The hardware firewall that stands between the enterprise and the savaging hordes on the Internet fulfills an obvious need. But companies also need internal firewalls, both to protect against the accidentally induced virus or worm and against the depredations of rogue, disgruntled, or just plain crooked employees.
Although it's possible - and in some cases desirable - to install hardware firewalls between parts of a large enterprise, placing personal-firewall software on employee workstations is a great alternative solution that's easy to implement. Microsoft Corp. includes a very limited personal firewall with Windows XP, and a free version of Zone Alarm from the Zone Labs Inc. Web site is available via download. Symantec Corp. and McAfee also make a variety of desktop firewall products.
But those personal firewall products lack any form of management. Left to their own devices, your employees may be able to install some level of protection, but that leaves administrators with no means of making sure workstations are actually protected and no way of ensuring that the company's personal-firewall policies are enforced.
Enter Integrity. Zone Labs has combined the solid personal firewall you get with Zone Alarm with centralized management that lets administrators control most aspects of how the client firewall works, down to a surprisingly granular level.
In its simplest form, Integrity 2.0 consists of a server, which can also be the management console, and a client, which must reside on a separate computer. Both the client and server machine must run Windows. There are two versions of the client available: Integrity Flex, which closely resembles Zone Alarm Pro and provides firewall operation when the computer is away from the corporate network. Integrity Agent, a much less robust client, can be completely invisible to the user on the client computer.
In addition to client computers and the Integrity server, you will need a SQL database server, such as Oracle 8.1 or Microsoft SQL Server 2000, available on your network. Although you can install the database on the same platform as the Integrity server, Zone Labs claims you'll enjoy better performance if you put it on a separate machine. Integrity 2.0 also works with Cisco VPN 3000 concentrators to enforce security policies on remote clients.

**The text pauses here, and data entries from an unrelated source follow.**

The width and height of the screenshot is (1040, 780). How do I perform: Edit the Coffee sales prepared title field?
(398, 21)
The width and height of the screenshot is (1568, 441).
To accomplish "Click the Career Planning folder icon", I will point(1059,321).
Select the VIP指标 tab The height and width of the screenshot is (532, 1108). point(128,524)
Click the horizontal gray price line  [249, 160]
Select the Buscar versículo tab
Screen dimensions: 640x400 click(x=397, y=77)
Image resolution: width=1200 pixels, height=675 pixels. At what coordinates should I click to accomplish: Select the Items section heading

Installing the Integrity server and clients entails simply popping the CD into the drive and making the appropriate install choices. We did not experience any problems along the way, although installing the server requires some basic knowledge about your network, such as where to find the database server. You will also need to decide which client, the Agent or Integrity Flex, each user is going to get.
Once Integrity is installed, you'll need to proceed through a series of steps to define users and groups. You'll need this information later when you set policies. From there, you can decide which programs on client computers have Internet access (Integrity provides a scanning feature that handles most of this). Next, you'll need to visit the Policy Studio to set up global, group, and user policies. You can get as granular as you're likely to want, including being able to block specific Web sites or to prevent specific programs from accessing the Internet.
The management console runs on a browser, so you don't need to work from the server itself (although you can if you wish). You control major functions by clicking on the left side of the screen to reveal a detailed menu on the right side. The screens controlling each feature are well designed and easy to follow, but because of Integrity's flexibility you will find you have a lot of choices to sort through.
Once running, Integrity provides plenty of feedback. You can examine the operations of the enterprise as a whole, with charts and graphical reports; look at groups; and even monitor the operations of a single client computer. If you have an urgent need to make a policy change, for example to combat the potential arrival of a new worm, you can push policy changes to the clients in the enterprise.
We were impressed by Integrity 2.0, but it wasn't all a bed of roses. The most significant issue is that Integrity only supports Windows. If you have a heterogeneous enterprise, you'll have to find something else to handle the personal-firewall needs of your Linux, Macintosh, and Unix computers, which will add more complexity than you may want.
We also found that the Integrity client slows down the process of browsing for another computer on a Microsoft network, even when access to that computer is allowed. This seems to be restricted to browsing Microsoft shares, but it may not matter to you, as many enterprises already disable this feature of Windows.
Whether Zone Labs Integrity 2.0 is for you depends on your enterprise. But we found it to be a well-executed, well-designed solution for companies that need internal firewall protection, and we're inclined to believe that this applies to nearly every company. It's easy to install, deploy, and administer, and it provides solid protection. And because it ties the personal firewalls of all of your Windows clients to one management point, it greatly eases the work for your network administrators. We just wish it supported more than just Windows.